[Start]
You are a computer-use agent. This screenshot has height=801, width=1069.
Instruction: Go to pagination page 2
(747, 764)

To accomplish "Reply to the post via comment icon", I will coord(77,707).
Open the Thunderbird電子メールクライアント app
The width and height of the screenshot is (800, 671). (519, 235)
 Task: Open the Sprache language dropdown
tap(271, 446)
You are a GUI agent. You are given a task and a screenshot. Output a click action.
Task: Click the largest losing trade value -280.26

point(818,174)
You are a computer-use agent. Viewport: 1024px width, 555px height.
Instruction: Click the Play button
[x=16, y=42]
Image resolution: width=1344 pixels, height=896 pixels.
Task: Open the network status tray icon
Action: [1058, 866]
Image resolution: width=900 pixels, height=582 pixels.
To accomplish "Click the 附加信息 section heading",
[End]
## Exercise description
Reproduce every one of the records above verbatim, line by line, without altering any character.

## Result below
You are a computer-use agent. This screenshot has height=801, width=1069.
Instruction: Go to pagination page 2
(747, 764)

To accomplish "Reply to the post via comment icon", I will coord(77,707).
Open the Thunderbird電子メールクライアント app
The width and height of the screenshot is (800, 671). (519, 235)
 Task: Open the Sprache language dropdown
tap(271, 446)
You are a GUI agent. You are given a task and a screenshot. Output a click action.
Task: Click the largest losing trade value -280.26

point(818,174)
You are a computer-use agent. Viewport: 1024px width, 555px height.
Instruction: Click the Play button
[x=16, y=42]
Image resolution: width=1344 pixels, height=896 pixels.
Task: Open the network status tray icon
Action: [1058, 866]
Image resolution: width=900 pixels, height=582 pixels.
To accomplish "Click the 附加信息 section heading",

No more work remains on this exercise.